1915年至1919年之间,欧洲发生战争,上海的殖民历史也随之经历了转折。在欧战之前,西方帝国主义19世纪以来在中国的影响力达到顶峰。在欧战期间,由于列强在本土卷入战争,在东亚的势力逐渐衰弱。尽管这种变化十分隐微,但在当时的局势中仍然发生了作用。其中最重要的是,日本人在上海的人数稳步增加,他们的活动能力也日益加大,逐渐取代了欧洲国家在中国沿海通商口岸的优势地位。这个趋势,在第一次世界大战之后的十余年间日益显著,直到1941年太平洋战争爆发,日本独步东亚,算是势力达到巅峰。与此同时,由于西方国家专注于欧洲的第一次世界大战,从而给予上海的华资工商业更大的发展空间。华资企业空前繁荣,中国的金融以及制造业开始与日本在上海的工商企业相互抗衡竞争。

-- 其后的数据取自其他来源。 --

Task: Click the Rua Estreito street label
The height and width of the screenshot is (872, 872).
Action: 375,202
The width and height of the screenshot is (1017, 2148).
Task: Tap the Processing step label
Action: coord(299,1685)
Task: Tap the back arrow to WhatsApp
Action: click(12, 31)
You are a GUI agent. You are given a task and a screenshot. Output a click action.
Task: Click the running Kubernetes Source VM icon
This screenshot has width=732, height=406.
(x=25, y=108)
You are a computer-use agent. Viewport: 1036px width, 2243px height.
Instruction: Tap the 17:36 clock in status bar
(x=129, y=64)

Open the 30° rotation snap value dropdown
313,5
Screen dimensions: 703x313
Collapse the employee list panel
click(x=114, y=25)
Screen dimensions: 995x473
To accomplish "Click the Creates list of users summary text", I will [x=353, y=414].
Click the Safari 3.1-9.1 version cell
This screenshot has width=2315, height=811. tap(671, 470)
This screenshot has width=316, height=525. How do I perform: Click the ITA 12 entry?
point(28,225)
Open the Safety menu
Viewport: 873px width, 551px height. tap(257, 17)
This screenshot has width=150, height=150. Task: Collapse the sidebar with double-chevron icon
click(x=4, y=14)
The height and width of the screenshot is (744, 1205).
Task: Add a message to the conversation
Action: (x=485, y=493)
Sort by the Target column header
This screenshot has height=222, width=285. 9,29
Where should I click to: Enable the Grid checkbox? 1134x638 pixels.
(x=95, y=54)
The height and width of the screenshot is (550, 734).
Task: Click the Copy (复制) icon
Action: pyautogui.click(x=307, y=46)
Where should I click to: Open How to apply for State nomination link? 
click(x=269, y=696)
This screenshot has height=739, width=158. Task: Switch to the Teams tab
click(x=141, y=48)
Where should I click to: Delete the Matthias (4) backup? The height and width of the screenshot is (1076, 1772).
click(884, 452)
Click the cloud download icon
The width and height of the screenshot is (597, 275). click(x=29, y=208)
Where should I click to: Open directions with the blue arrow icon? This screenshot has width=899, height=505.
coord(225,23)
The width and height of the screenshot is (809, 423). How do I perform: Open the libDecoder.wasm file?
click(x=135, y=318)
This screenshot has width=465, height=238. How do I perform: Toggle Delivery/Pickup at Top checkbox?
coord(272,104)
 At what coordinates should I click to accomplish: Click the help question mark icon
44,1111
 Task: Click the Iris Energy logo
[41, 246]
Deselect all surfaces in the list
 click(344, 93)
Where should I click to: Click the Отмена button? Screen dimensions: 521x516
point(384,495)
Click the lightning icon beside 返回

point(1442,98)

新的经济繁荣带来了相应的社会代价。轻工业的发展吸引了大量农村移民进入城市。农村移民数量的大幅升高增加了城市社会里的张力。20世纪20年代被认为是上海社会史上最动荡不安的时期之一。五四之后、南京政府成立之前,上海出现了各种规模的罢工和抗议运动,劳资纠纷不断。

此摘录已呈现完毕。